> **Material for the task**
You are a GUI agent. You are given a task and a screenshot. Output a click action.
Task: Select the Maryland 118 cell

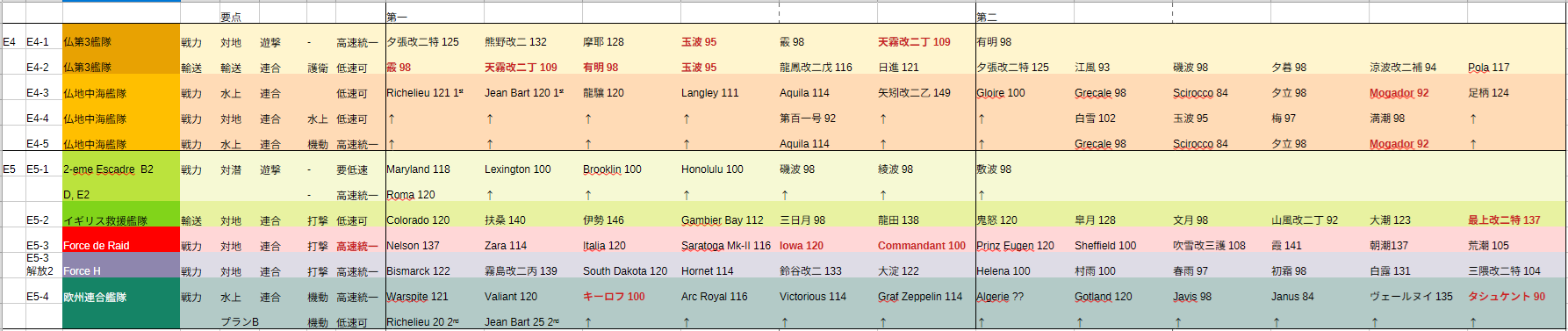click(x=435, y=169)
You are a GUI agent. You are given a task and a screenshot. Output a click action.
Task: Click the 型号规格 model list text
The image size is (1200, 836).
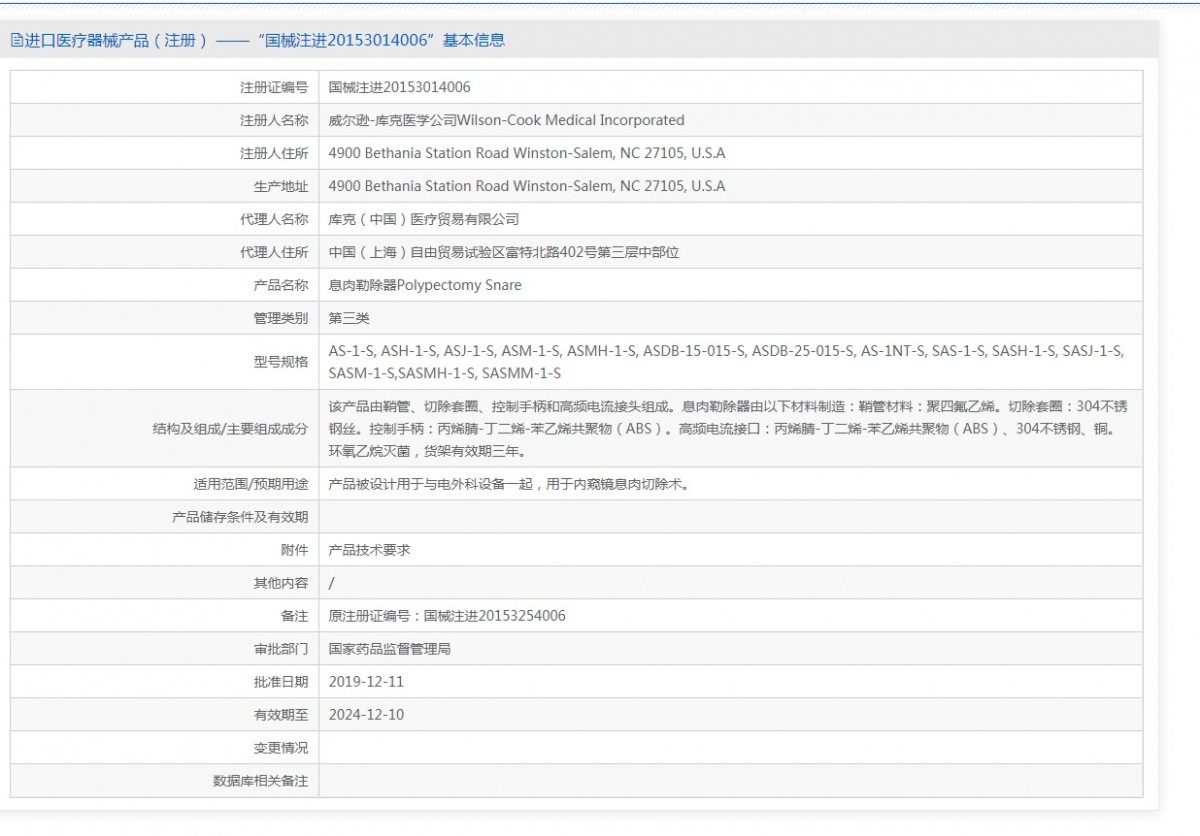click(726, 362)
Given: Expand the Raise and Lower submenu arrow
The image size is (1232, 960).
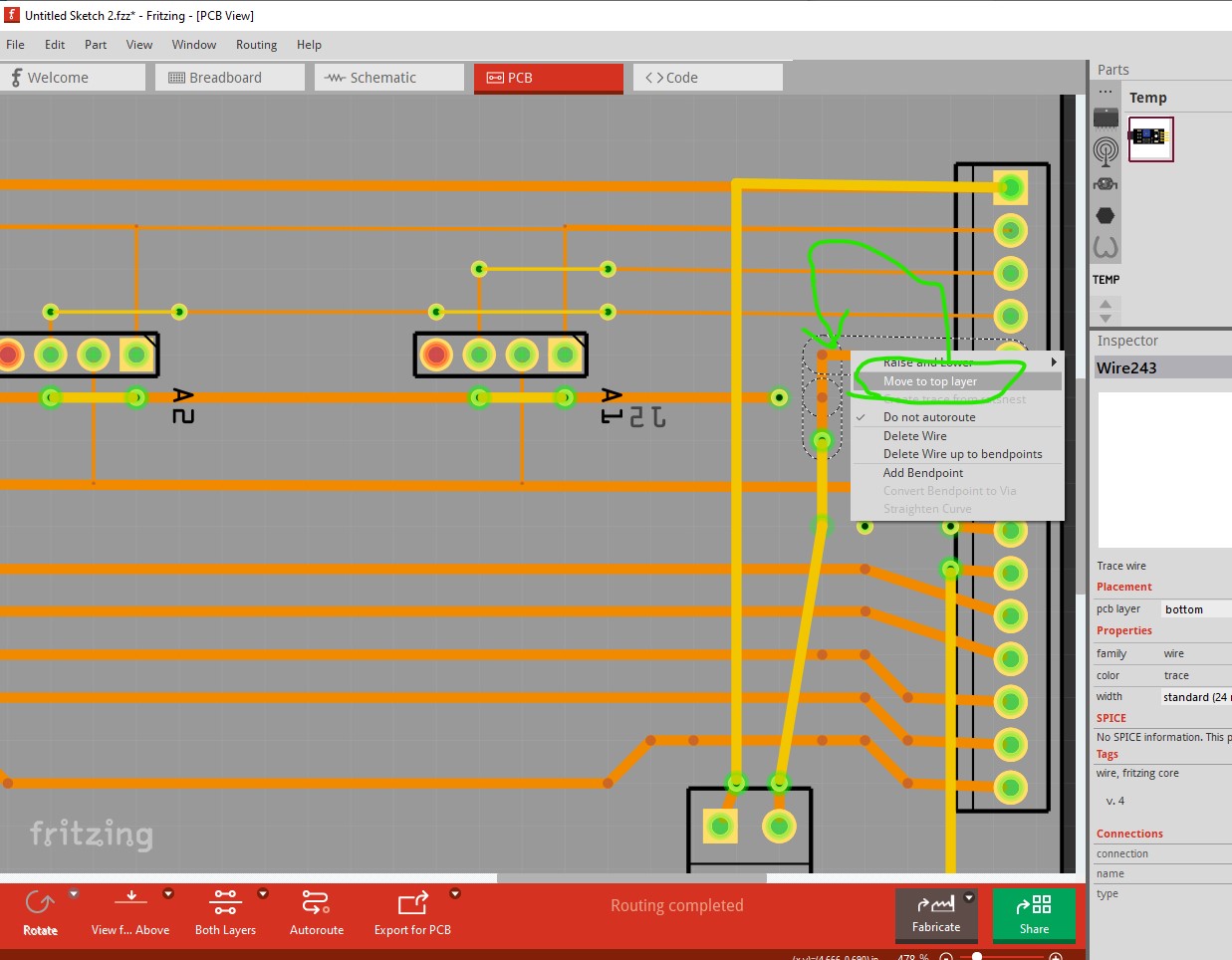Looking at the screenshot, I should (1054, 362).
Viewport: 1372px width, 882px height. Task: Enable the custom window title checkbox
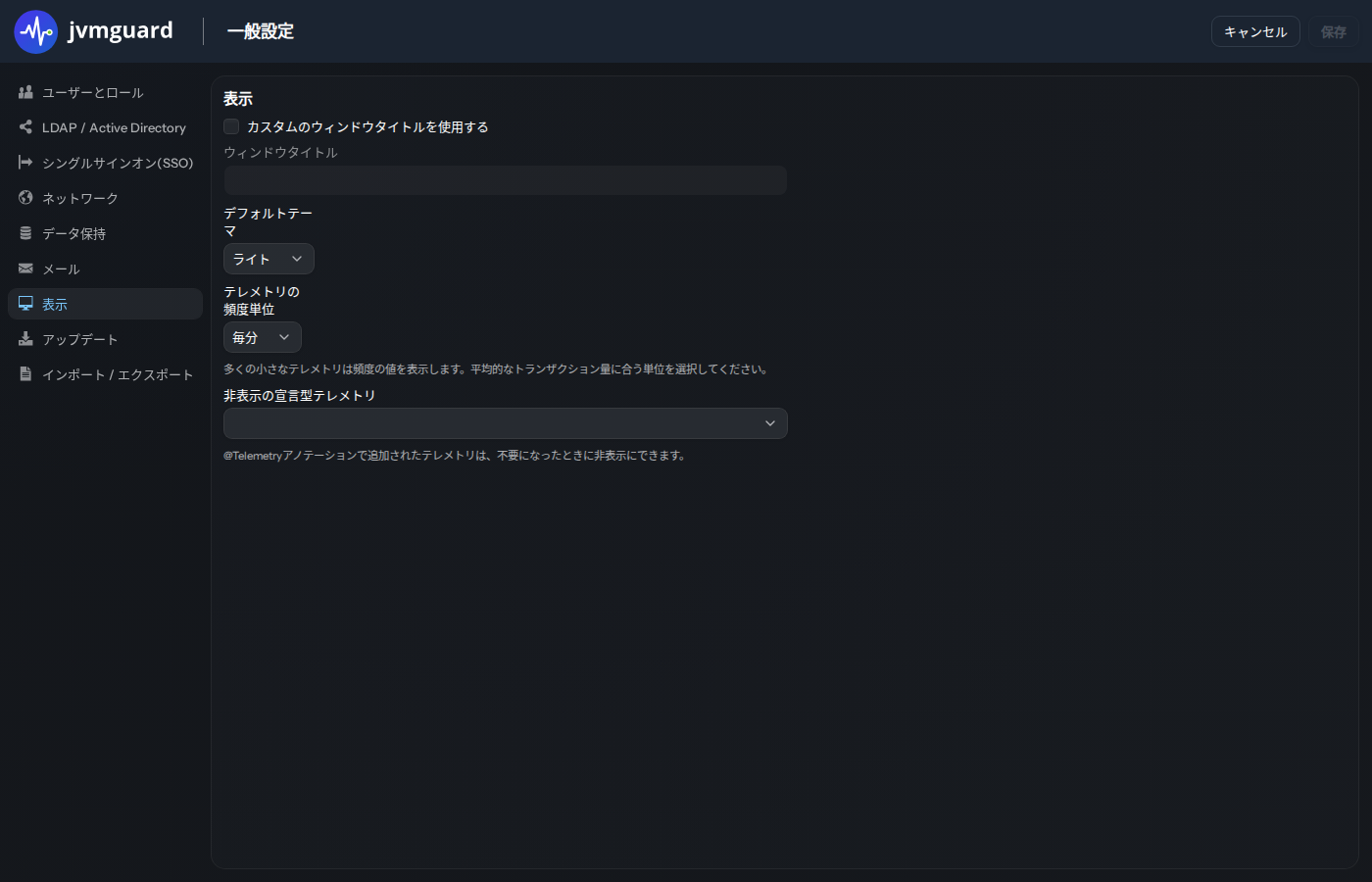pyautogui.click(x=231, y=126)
* * *
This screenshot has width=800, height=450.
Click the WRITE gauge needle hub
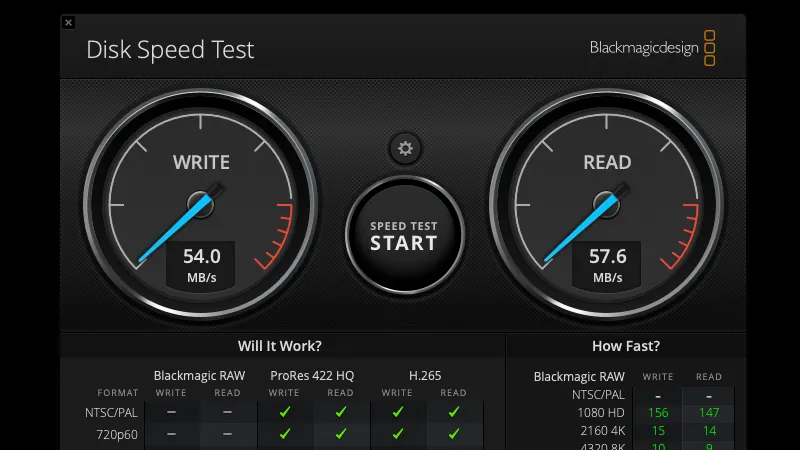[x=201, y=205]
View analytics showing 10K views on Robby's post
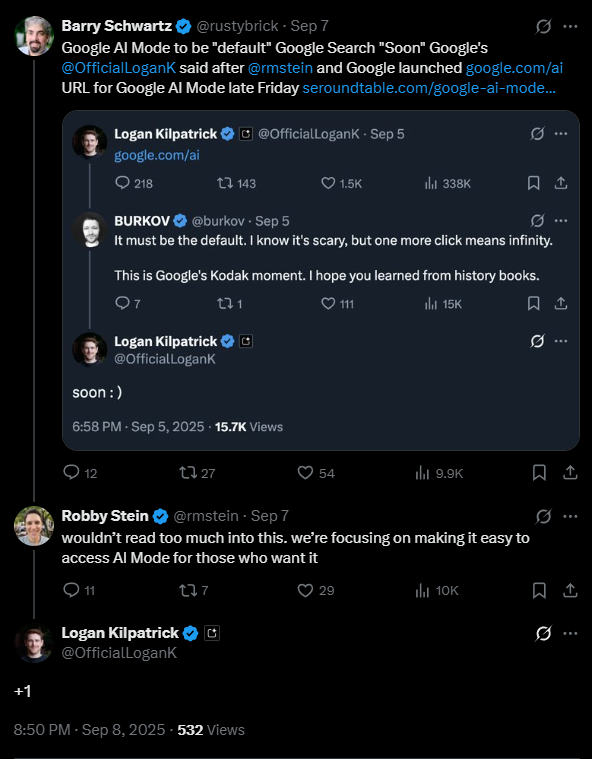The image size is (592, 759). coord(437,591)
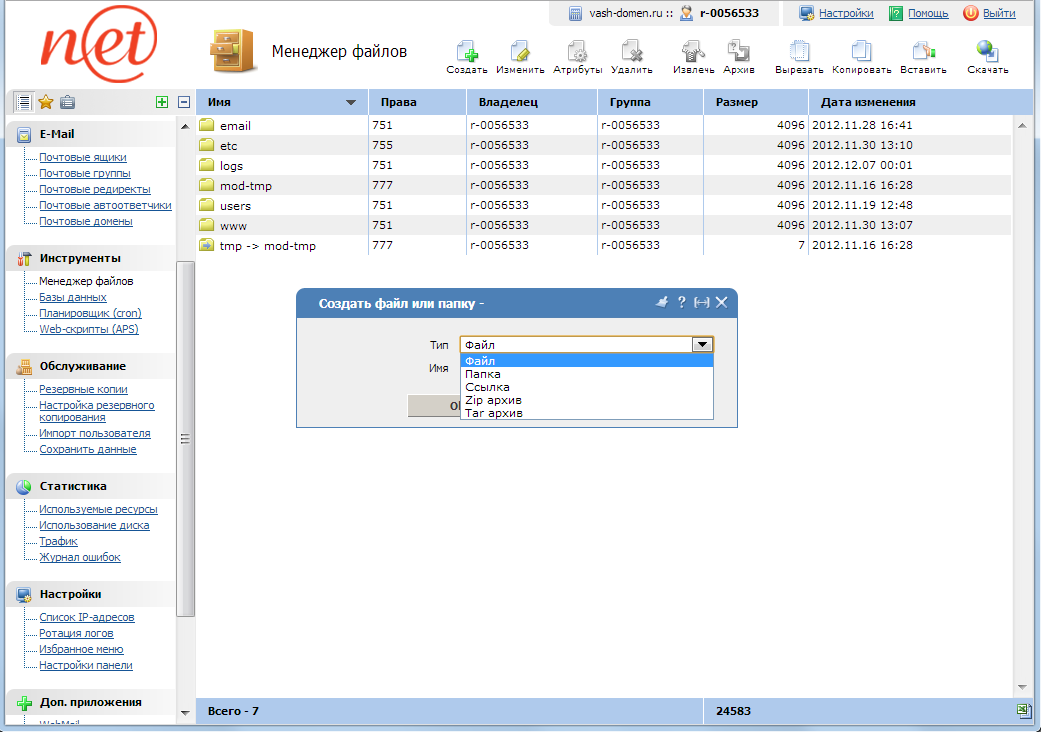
==
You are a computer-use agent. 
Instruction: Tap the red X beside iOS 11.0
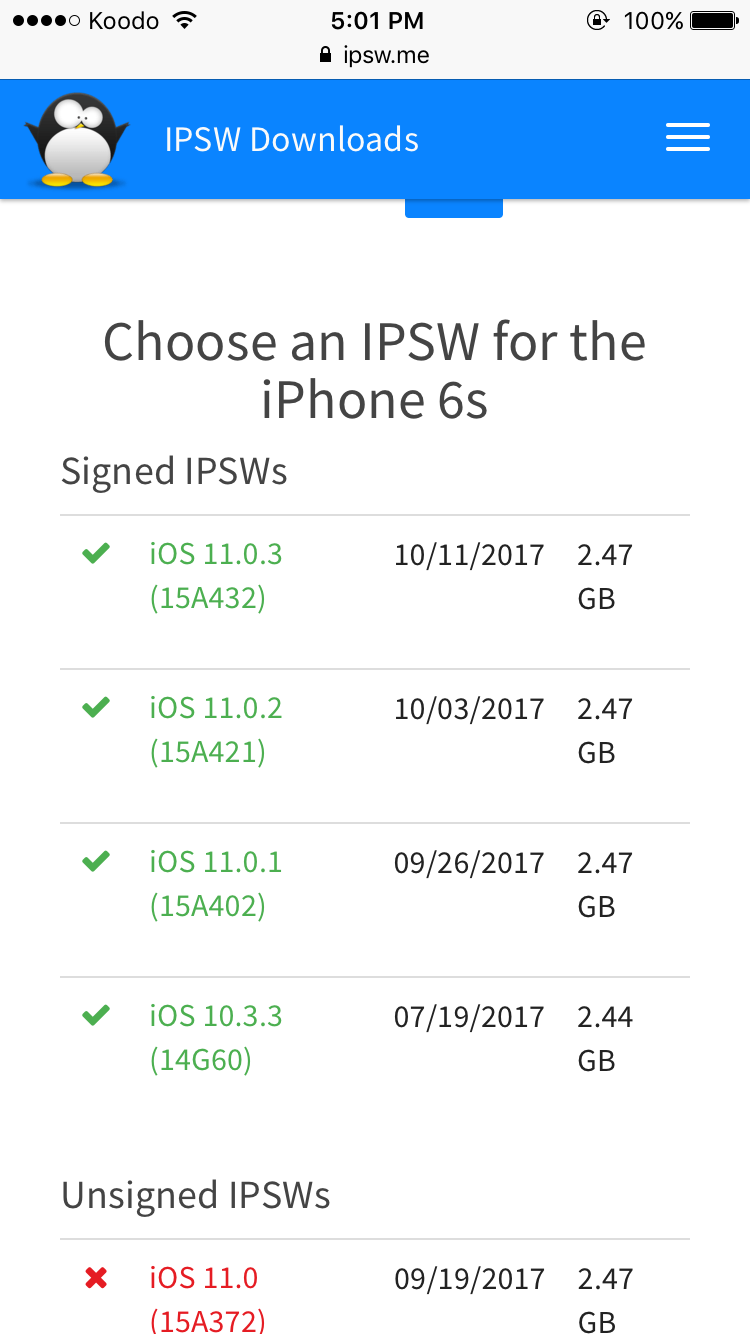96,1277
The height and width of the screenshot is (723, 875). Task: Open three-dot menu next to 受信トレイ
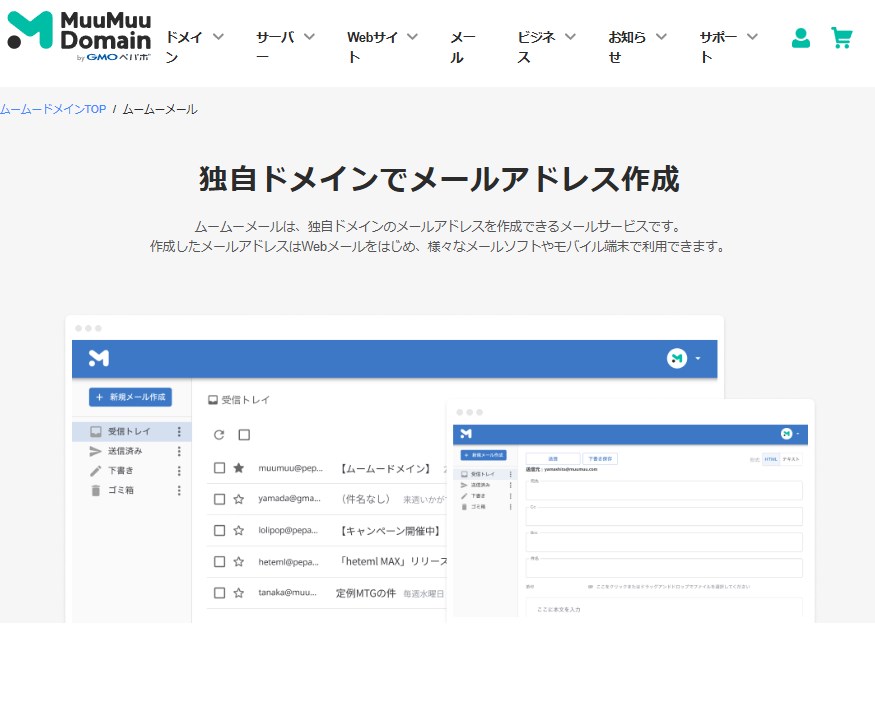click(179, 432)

> **Work item**
Return exactly the lines above, from the one with "Task: Select the Maryland 118 cell" up to and including the one with "Given: Expand the", and include no pictures.

> **Exercise answer**
Task: Select the Maryland 118 cell

click(x=435, y=169)
You are a GUI agent. You are given a task and a screenshot. Output a click action.
Task: Click the 型号规格 model list text
The image size is (1200, 836).
click(726, 362)
Given: Expand the Raise and Lower submenu arrow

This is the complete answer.